Lilah Kate Joiner is the daughter of Katherin (KD) Wilcher Joiner and the late Tanner (TJ) Joiner. She was diagnosed with Autosomal Recessive Polycystic Kidney Disease (ARPKD) a few weeks prior to birth. Her parents were told by a specialist at 30 weeks prenatally, that she would only live for about an hour after birth (if she even survived to that point.) When Lilah Kate decided to make her arrival in September 2015, she spent 3 weeks in the NICU at UMC in Jackson, MS. She got to go home in early October and was on a few medicines, but she was doing great. Just a few days after bringing her home from the hospital, her father was involved in a fatal automobile accident. She was admitted to Batson’s for a respiratory virus that following December at 3 months old. After a month of her being there on life support and multiple nights no one was sure she would make it through….she was finally flown to Children’s of Alabama in Birmingham.

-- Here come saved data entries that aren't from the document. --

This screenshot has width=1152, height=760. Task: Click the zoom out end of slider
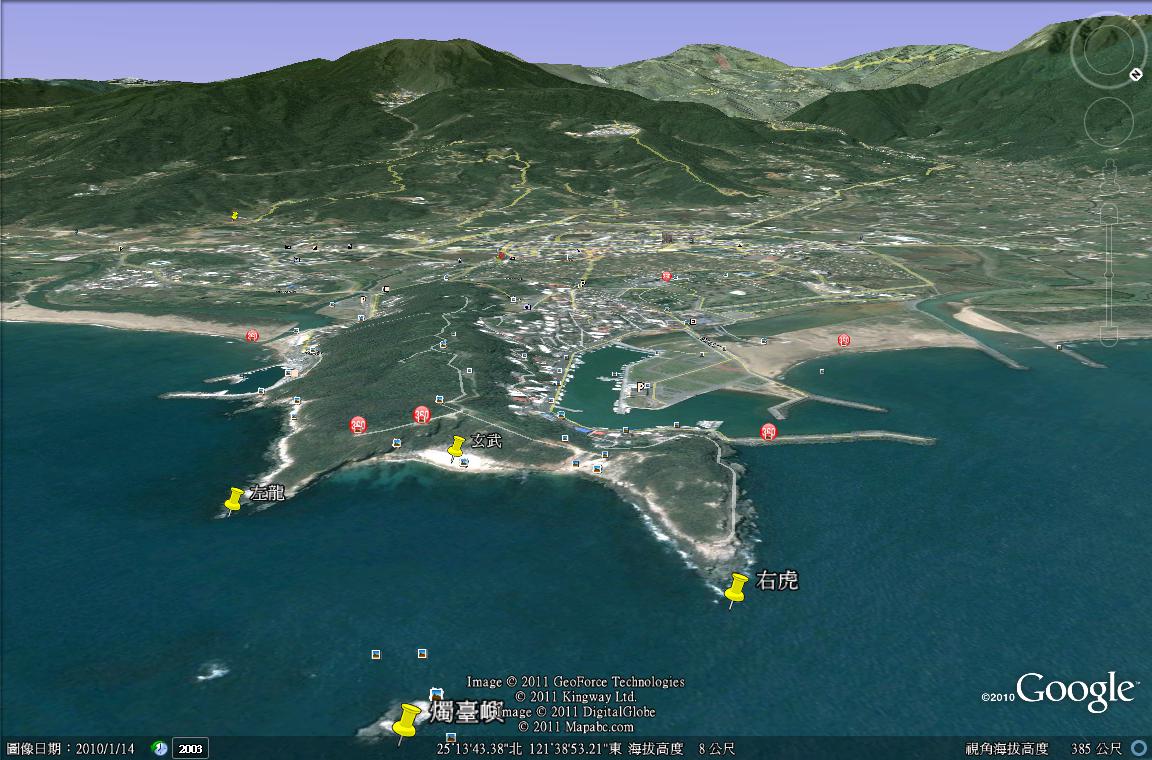point(1108,338)
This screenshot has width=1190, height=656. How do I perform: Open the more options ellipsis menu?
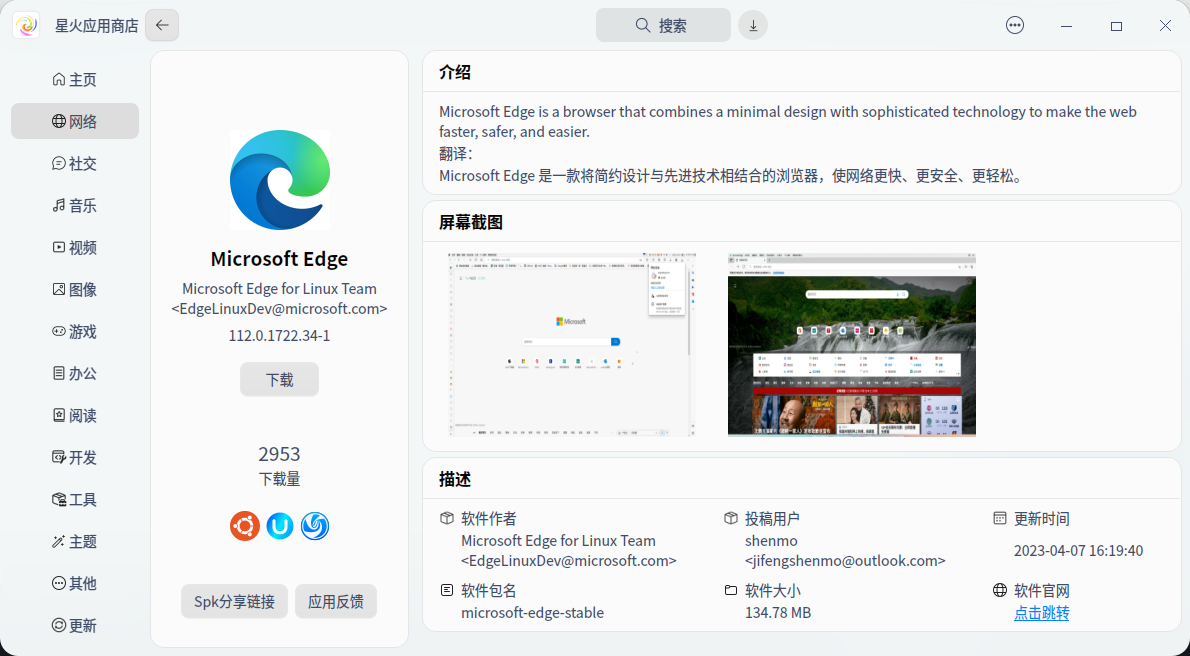(1015, 25)
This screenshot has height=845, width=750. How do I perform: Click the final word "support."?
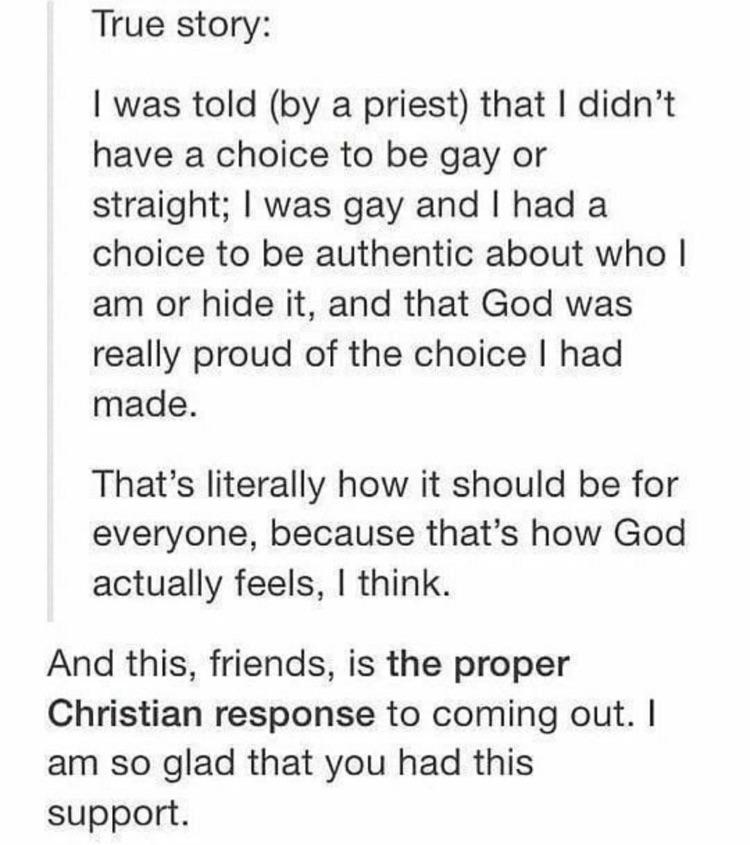117,811
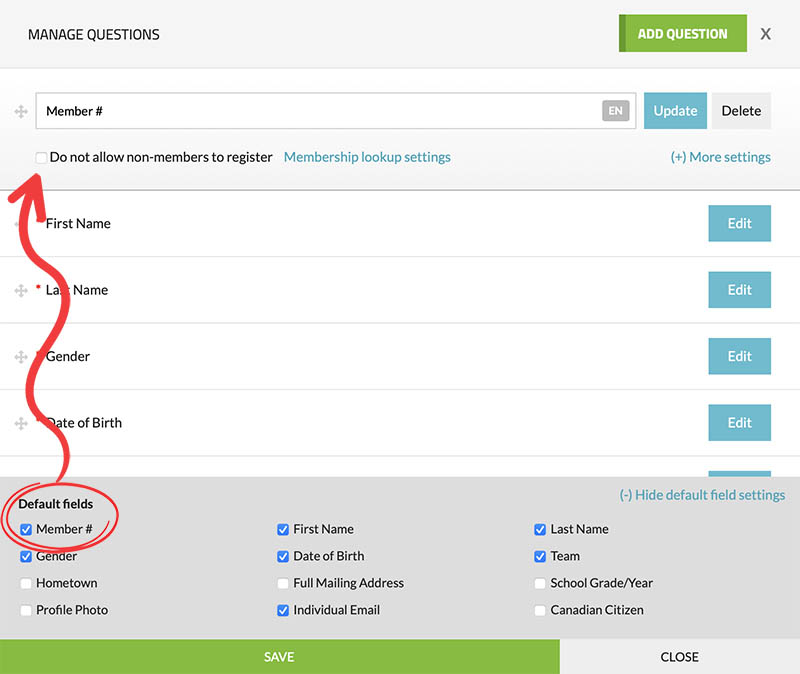Click drag handle icon beside Member # field
The width and height of the screenshot is (800, 674).
(21, 111)
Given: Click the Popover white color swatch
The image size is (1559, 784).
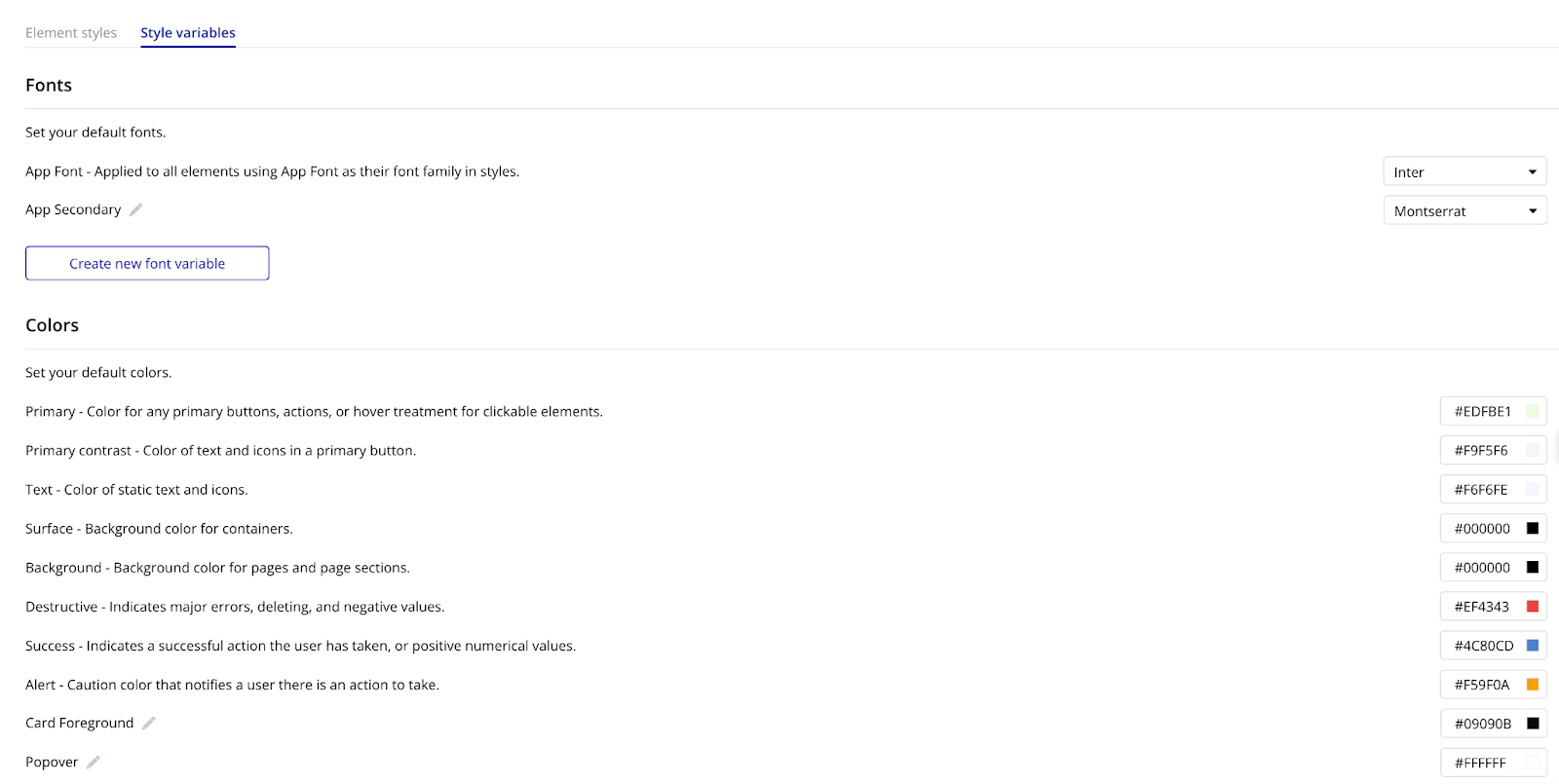Looking at the screenshot, I should coord(1532,763).
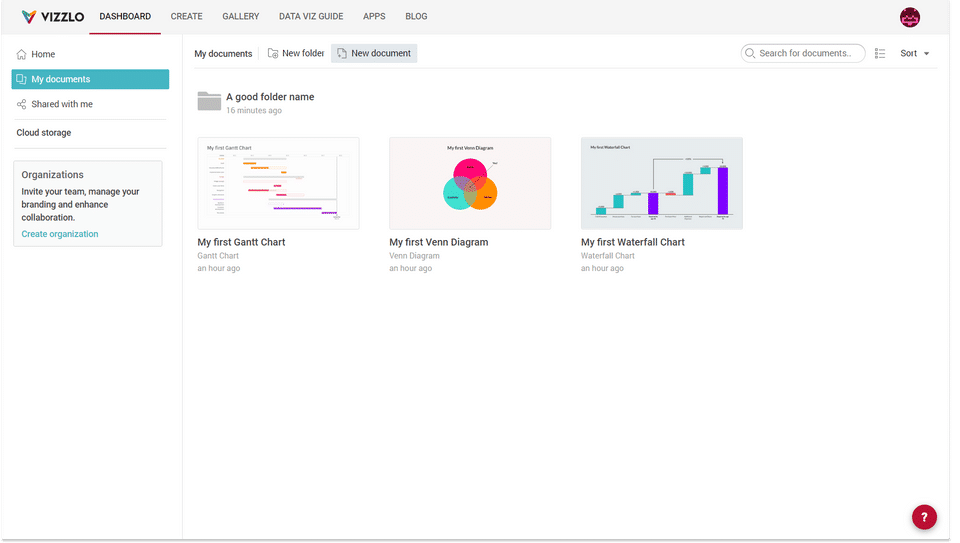
Task: Follow the Create organization link
Action: click(60, 234)
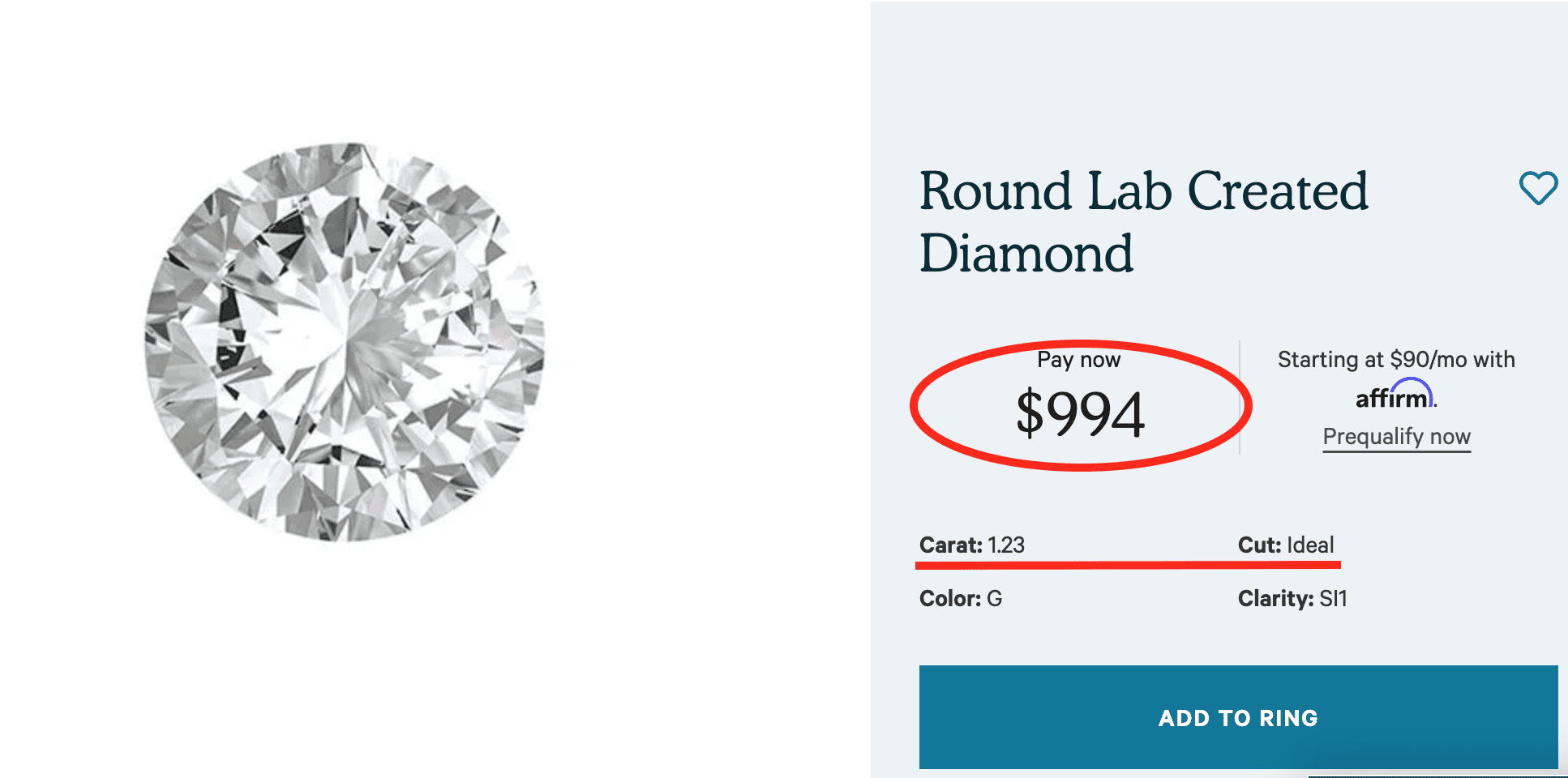Image resolution: width=1568 pixels, height=778 pixels.
Task: Click the vertical divider beside the price
Action: (x=1240, y=397)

And on February 5, 2016, she went into a major surgery to have both of her polycystic kidneys removed, hernias repaired, and a g-tube placed for feedings. Days after that surgery, she was finally able to come off the ventilator. When she got to go home from that very long hospital stay, she was on peritoneal dialysis every night at home in MS until she had complications with it. A few days after her first birthday, she went into yet another surgery to have a catheter placed in her chest and the one from her stomach removed. She had to do hemodialysis 4 times a week at Children’s of Alabama up until the end of July 2018. She also had physical and occupational therapy every week and had early intervention to see her at her home. She has had multiple surgeries, procedures, and hospitalizations. ARPKD affects more than just the kidneys, and Lilah’s liver, unfortunately, was already affected causing her to need a liver transplant as well as kidney. She was evaluated at Children’s of Pittsburgh-UPMC for kidney and liver transplants and the surgeons there decided to place her on the transplant waiting list on July 31, 2017.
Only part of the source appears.